My hypothesis: Platform teams without PMs build technically impressive but hard-to-use systems. Platform teams with PMs build simpler, more opinionated, higher-adoption systems. Is that accurate?

David asked about Platform PM metrics—great question.

Our Platform PM (reports to me) has these success metrics:

  1. Developer satisfaction score (target: 8/10 or higher)
  2. Platform adoption rate (target: 80% of teams)
  3. Time to first deployment for new services (target: under 4 hours)
  4. Support ticket volume trend (should decrease as platform improves)

NOT measured on: features shipped, lines of code, technical complexity.

This was intentional. If we measured features shipped, she’d optimize for quantity over usability. By measuring adoption and satisfaction, she optimizes for building what developers actually need.

Maya’s point about opinionated defaults is critical. Our PM’s biggest contribution was REMOVING options. Platform team wanted to support 5 CI/CD tools. PM said “Pick one that works for 90% of use cases, make it great.” We went with GitHub Actions, heavy opinions, 90% adoption.

The 10% with edge cases? They use escape hatches, and that’s fine. Better to delight 90% than confuse 100%.

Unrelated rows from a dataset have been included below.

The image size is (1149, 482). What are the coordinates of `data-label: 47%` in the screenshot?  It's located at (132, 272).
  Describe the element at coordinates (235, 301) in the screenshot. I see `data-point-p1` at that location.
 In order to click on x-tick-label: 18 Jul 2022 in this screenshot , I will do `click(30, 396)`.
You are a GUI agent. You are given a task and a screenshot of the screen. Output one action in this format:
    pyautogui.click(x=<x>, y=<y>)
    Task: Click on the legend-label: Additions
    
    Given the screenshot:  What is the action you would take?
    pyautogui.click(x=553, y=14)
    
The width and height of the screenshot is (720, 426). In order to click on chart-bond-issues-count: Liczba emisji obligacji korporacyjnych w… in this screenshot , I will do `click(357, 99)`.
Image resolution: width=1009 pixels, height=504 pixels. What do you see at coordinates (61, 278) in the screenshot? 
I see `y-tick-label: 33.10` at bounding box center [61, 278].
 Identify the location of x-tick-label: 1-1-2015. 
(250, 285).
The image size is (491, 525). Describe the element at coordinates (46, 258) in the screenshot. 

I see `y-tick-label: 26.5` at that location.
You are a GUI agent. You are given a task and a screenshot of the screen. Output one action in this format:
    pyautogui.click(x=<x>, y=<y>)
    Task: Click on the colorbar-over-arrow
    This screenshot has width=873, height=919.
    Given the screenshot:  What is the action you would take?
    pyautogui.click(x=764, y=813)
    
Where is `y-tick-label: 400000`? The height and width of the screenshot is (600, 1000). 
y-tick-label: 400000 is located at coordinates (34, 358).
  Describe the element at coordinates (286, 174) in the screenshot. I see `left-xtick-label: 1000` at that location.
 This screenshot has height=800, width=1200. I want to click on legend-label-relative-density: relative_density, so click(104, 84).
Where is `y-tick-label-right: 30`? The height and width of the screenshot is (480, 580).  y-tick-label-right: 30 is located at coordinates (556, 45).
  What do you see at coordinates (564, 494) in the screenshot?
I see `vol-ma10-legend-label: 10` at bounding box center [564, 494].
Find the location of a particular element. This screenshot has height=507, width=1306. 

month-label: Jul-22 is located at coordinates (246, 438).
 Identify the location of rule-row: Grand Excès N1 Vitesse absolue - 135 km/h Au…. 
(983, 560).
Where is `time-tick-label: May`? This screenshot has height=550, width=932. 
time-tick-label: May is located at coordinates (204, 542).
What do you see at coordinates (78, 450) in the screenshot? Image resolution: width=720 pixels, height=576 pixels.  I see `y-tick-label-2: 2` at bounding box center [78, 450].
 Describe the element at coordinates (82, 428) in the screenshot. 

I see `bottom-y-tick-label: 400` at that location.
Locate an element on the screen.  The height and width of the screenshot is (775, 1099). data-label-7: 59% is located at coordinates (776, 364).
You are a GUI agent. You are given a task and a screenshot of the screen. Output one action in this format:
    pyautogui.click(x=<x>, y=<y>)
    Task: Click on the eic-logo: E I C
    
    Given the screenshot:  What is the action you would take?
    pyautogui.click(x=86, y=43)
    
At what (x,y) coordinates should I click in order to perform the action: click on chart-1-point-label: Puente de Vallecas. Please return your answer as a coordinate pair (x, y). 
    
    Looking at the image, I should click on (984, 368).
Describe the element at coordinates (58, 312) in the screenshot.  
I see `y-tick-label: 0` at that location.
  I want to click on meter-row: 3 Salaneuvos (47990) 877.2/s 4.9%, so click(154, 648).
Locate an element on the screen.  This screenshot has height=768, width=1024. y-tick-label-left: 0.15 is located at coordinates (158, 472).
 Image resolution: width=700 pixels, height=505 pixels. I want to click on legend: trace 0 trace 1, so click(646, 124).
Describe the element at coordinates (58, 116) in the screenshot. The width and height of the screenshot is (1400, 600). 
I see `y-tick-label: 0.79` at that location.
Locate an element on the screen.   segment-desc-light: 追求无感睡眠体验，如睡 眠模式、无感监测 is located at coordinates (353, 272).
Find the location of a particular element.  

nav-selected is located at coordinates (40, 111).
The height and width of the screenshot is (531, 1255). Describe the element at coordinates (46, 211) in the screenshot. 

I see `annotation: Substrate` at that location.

To answer David’s question: Yes, platform teams should have product management. Either dedicated PM or engineer with product thinking. Technical excellence without product sense creates low-adoption platforms.

Maya’s design systems parallel is brilliant and it’s making me question our platform approach.

We’ve been measuring technical metrics (deployment frequency, MTTR, etc.) but not happiness metrics. After reading this, we’re adding to our Q2 platform roadmap:

New metrics to track:

  • Developer NPS for platform
  • Quarterly “How easy is infrastructure?” survey
  • Platform adoption rate (currently don’t track this!)
  • Ratio of golden path deployments vs custom

New processes:

  • Monthly platform feedback sessions with rotating developer attendees
  • Observation studies (watch developers use platform, note friction points)
  • Exit interviews when developers choose custom infrastructure instead of platform

The cultural change management piece is key. We involved developers in platform design from day 1, but Maya’s point about 50% user research is a level beyond what we’re doing.

Challenge: Our platform engineers are infrastructure experts who love building systems. Asking them to spend 50% of time on user research is a mindset shift. It requires either training infrastructure engineers in product thinking, or hiring people with both skills (rare and expensive).

What’s working: Pairing platform engineers with our design team’s user researchers. The researchers run the studies, platform engineers observe and learn.

Question for Maya: How do you measure cognitive load quantitatively in design systems? Can that methodology apply to platform engineering?